**The exercise:** Rewrite the records below, changing every "GUI agent" to "screen agent" and leaving everything else as it is.

**Raw records:**
----
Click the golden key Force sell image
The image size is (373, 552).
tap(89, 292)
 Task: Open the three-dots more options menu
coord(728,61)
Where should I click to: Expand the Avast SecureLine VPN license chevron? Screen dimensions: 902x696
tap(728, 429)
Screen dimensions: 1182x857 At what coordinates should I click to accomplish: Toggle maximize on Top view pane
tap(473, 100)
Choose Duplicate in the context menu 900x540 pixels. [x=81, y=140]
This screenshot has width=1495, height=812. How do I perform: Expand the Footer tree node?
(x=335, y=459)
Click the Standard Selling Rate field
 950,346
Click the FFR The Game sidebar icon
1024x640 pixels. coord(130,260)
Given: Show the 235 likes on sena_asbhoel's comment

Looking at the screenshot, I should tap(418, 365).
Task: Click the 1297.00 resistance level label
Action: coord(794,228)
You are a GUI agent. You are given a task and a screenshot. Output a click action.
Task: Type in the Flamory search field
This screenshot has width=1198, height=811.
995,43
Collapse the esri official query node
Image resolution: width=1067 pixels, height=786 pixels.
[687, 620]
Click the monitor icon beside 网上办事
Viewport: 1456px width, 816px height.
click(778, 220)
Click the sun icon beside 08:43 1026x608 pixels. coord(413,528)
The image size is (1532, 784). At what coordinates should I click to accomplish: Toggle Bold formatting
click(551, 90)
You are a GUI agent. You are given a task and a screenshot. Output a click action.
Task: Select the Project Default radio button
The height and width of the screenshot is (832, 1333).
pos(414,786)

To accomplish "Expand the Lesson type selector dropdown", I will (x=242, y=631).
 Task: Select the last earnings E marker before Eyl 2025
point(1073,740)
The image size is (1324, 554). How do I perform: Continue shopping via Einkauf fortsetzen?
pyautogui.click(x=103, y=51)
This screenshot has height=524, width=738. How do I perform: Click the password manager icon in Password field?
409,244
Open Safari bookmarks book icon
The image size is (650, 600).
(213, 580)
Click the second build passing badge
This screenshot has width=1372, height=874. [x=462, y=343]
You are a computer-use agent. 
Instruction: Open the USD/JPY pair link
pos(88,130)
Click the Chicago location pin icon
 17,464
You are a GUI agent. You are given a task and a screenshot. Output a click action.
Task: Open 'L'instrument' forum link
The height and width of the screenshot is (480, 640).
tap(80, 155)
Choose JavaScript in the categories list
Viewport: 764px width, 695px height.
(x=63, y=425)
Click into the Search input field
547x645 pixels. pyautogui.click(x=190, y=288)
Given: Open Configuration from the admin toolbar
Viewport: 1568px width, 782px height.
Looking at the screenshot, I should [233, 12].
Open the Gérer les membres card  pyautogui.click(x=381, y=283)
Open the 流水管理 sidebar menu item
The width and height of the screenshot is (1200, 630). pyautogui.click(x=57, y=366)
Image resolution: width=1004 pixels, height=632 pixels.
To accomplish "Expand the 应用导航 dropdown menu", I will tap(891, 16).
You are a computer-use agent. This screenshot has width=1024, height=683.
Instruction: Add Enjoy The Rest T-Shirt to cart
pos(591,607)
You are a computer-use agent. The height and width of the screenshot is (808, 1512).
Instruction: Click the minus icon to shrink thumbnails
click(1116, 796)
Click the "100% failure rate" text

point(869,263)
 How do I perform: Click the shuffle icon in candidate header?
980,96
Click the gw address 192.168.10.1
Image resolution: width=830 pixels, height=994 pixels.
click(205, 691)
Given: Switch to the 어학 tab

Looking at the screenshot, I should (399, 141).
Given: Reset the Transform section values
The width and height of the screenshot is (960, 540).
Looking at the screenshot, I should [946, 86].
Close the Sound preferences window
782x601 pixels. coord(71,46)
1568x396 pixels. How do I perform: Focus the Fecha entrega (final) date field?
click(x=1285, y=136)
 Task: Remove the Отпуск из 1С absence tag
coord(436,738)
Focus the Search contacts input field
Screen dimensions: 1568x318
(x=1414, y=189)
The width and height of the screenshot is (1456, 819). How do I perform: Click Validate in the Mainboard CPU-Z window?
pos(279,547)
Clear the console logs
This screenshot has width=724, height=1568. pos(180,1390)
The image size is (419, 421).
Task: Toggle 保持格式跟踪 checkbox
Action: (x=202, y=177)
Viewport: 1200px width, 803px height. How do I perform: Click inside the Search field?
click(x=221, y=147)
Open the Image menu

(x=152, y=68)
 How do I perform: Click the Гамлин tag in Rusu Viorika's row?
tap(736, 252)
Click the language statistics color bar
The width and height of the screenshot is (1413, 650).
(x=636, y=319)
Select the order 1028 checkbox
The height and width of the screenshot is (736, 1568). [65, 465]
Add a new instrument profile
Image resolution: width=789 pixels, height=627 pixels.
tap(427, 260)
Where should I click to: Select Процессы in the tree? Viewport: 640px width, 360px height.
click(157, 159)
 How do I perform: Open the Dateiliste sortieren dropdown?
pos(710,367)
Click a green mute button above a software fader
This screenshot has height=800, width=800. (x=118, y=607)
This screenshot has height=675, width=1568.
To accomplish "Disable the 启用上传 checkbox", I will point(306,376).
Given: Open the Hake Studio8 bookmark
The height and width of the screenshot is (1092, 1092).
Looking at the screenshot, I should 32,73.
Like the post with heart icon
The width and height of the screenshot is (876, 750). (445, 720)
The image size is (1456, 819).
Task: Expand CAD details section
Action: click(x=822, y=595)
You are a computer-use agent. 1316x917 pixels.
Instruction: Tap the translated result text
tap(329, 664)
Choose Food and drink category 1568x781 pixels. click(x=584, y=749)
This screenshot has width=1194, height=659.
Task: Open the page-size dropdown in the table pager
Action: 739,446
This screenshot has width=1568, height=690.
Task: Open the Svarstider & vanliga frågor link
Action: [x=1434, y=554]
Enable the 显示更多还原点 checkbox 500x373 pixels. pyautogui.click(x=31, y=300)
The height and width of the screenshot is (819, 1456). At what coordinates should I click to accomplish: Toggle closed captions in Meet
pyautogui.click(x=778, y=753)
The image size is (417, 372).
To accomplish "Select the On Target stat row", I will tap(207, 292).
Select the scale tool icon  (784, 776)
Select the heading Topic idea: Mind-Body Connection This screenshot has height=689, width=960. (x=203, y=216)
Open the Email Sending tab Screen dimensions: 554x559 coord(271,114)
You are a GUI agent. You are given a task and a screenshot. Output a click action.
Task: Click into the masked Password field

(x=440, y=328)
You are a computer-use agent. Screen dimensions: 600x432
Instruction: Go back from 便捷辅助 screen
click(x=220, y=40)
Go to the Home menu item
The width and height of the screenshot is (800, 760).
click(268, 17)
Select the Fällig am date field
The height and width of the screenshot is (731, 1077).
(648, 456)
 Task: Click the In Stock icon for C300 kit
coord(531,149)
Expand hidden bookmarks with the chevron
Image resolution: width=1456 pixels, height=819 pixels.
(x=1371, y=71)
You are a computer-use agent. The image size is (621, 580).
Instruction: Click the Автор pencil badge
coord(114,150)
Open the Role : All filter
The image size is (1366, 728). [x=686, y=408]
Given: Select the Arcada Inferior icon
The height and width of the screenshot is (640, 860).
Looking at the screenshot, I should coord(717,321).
----
**Final answer:**
Click the golden key Force sell image
The image size is (373, 552).
tap(89, 292)
 Task: Open the three-dots more options menu
coord(728,61)
Where should I click to: Expand the Avast SecureLine VPN license chevron? Screen dimensions: 902x696
tap(728, 429)
Screen dimensions: 1182x857 At what coordinates should I click to accomplish: Toggle maximize on Top view pane
tap(473, 100)
Choose Duplicate in the context menu 900x540 pixels. [x=81, y=140]
This screenshot has width=1495, height=812. How do I perform: Expand the Footer tree node?
(x=335, y=459)
Click the Standard Selling Rate field
 950,346
Click the FFR The Game sidebar icon
1024x640 pixels. coord(130,260)
Given: Show the 235 likes on sena_asbhoel's comment

Looking at the screenshot, I should tap(418, 365).
Task: Click the 1297.00 resistance level label
Action: coord(794,228)
You are a screen agent. You are given a task and a screenshot. Output a click action.
Task: Type in the Flamory search field
This screenshot has width=1198, height=811.
995,43
Collapse the esri official query node
Image resolution: width=1067 pixels, height=786 pixels.
[687, 620]
Click the monitor icon beside 网上办事
Viewport: 1456px width, 816px height.
click(778, 220)
Click the sun icon beside 08:43 1026x608 pixels. coord(413,528)
The image size is (1532, 784). At what coordinates should I click to accomplish: Toggle Bold formatting
click(551, 90)
You are a screen agent. You are given a task and a screenshot. Output a click action.
Task: Select the Project Default radio button
The height and width of the screenshot is (832, 1333).
pos(414,786)

To accomplish "Expand the Lesson type selector dropdown", I will (x=242, y=631).
 Task: Select the last earnings E marker before Eyl 2025
point(1073,740)
The image size is (1324, 554). How do I perform: Continue shopping via Einkauf fortsetzen?
pyautogui.click(x=103, y=51)
This screenshot has height=524, width=738. How do I perform: Click the password manager icon in Password field?
409,244
Open Safari bookmarks book icon
The image size is (650, 600).
(213, 580)
Click the second build passing badge
This screenshot has width=1372, height=874. [x=462, y=343]
You are a computer-use agent. 
Instruction: Open the USD/JPY pair link
pos(88,130)
Click the Chicago location pin icon
 17,464
You are a screen agent. You are given a task and a screenshot. Output a click action.
Task: Open 'L'instrument' forum link
The height and width of the screenshot is (480, 640).
tap(80, 155)
Choose JavaScript in the categories list
Viewport: 764px width, 695px height.
(x=63, y=425)
Click into the Search input field
547x645 pixels. pyautogui.click(x=190, y=288)
Given: Open Configuration from the admin toolbar
Viewport: 1568px width, 782px height.
Looking at the screenshot, I should [233, 12].
Open the Gérer les membres card  pyautogui.click(x=381, y=283)
Open the 流水管理 sidebar menu item
The width and height of the screenshot is (1200, 630). pyautogui.click(x=57, y=366)
Image resolution: width=1004 pixels, height=632 pixels.
To accomplish "Expand the 应用导航 dropdown menu", I will tap(891, 16).
You are a computer-use agent. This screenshot has width=1024, height=683.
Instruction: Add Enjoy The Rest T-Shirt to cart
pos(591,607)
You are a computer-use agent. The height and width of the screenshot is (808, 1512).
Instruction: Click the minus icon to shrink thumbnails
click(1116, 796)
Click the "100% failure rate" text

point(869,263)
 How do I perform: Click the shuffle icon in candidate header?
980,96
Click the gw address 192.168.10.1
Image resolution: width=830 pixels, height=994 pixels.
click(205, 691)
Given: Switch to the 어학 tab

Looking at the screenshot, I should (399, 141).
Given: Reset the Transform section values
The width and height of the screenshot is (960, 540).
Looking at the screenshot, I should [946, 86].
Close the Sound preferences window
782x601 pixels. coord(71,46)
1568x396 pixels. How do I perform: Focus the Fecha entrega (final) date field?
click(x=1285, y=136)
 Task: Remove the Отпуск из 1С absence tag
coord(436,738)
Focus the Search contacts input field
Screen dimensions: 1568x318
(x=1414, y=189)
The width and height of the screenshot is (1456, 819). How do I perform: Click Validate in the Mainboard CPU-Z window?
pos(279,547)
Clear the console logs
This screenshot has width=724, height=1568. pos(180,1390)
The image size is (419, 421).
Task: Toggle 保持格式跟踪 checkbox
Action: (x=202, y=177)
Viewport: 1200px width, 803px height. How do I perform: Click inside the Search field?
click(x=221, y=147)
Open the Image menu

(x=152, y=68)
 How do I perform: Click the Гамлин tag in Rusu Viorika's row?
tap(736, 252)
Click the language statistics color bar
The width and height of the screenshot is (1413, 650).
(x=636, y=319)
Select the order 1028 checkbox
The height and width of the screenshot is (736, 1568). [65, 465]
Add a new instrument profile
Image resolution: width=789 pixels, height=627 pixels.
tap(427, 260)
Where should I click to: Select Процессы in the tree? Viewport: 640px width, 360px height.
click(157, 159)
 How do I perform: Open the Dateiliste sortieren dropdown?
pos(710,367)
Click a green mute button above a software fader
This screenshot has height=800, width=800. (x=118, y=607)
This screenshot has height=675, width=1568.
To accomplish "Disable the 启用上传 checkbox", I will point(306,376).
Given: Open the Hake Studio8 bookmark
The height and width of the screenshot is (1092, 1092).
Looking at the screenshot, I should 32,73.
Like the post with heart icon
The width and height of the screenshot is (876, 750). (445, 720)
The image size is (1456, 819).
Task: Expand CAD details section
Action: click(x=822, y=595)
You are a computer-use agent. 1316x917 pixels.
Instruction: Tap the translated result text
tap(329, 664)
Choose Food and drink category 1568x781 pixels. click(x=584, y=749)
This screenshot has width=1194, height=659.
Task: Open the page-size dropdown in the table pager
Action: 739,446
This screenshot has width=1568, height=690.
Task: Open the Svarstider & vanliga frågor link
Action: [x=1434, y=554]
Enable the 显示更多还原点 checkbox 500x373 pixels. pyautogui.click(x=31, y=300)
The height and width of the screenshot is (819, 1456). At what coordinates should I click to accomplish: Toggle closed captions in Meet
pyautogui.click(x=778, y=753)
The image size is (417, 372).
To accomplish "Select the On Target stat row", I will tap(207, 292).
Select the scale tool icon  (784, 776)
Select the heading Topic idea: Mind-Body Connection This screenshot has height=689, width=960. (x=203, y=216)
Open the Email Sending tab Screen dimensions: 554x559 coord(271,114)
You are a screen agent. You are given a task and a screenshot. Output a click action.
Task: Click into the masked Password field

(x=440, y=328)
You are a computer-use agent. Screen dimensions: 600x432
Instruction: Go back from 便捷辅助 screen
click(x=220, y=40)
Go to the Home menu item
The width and height of the screenshot is (800, 760).
click(268, 17)
Select the Fällig am date field
The height and width of the screenshot is (731, 1077).
(648, 456)
 Task: Click the In Stock icon for C300 kit
coord(531,149)
Expand hidden bookmarks with the chevron
Image resolution: width=1456 pixels, height=819 pixels.
(x=1371, y=71)
You are a computer-use agent. The image size is (621, 580).
Instruction: Click the Автор pencil badge
coord(114,150)
Open the Role : All filter
The image size is (1366, 728). [x=686, y=408]
Given: Select the Arcada Inferior icon
The height and width of the screenshot is (640, 860).
Looking at the screenshot, I should coord(717,321).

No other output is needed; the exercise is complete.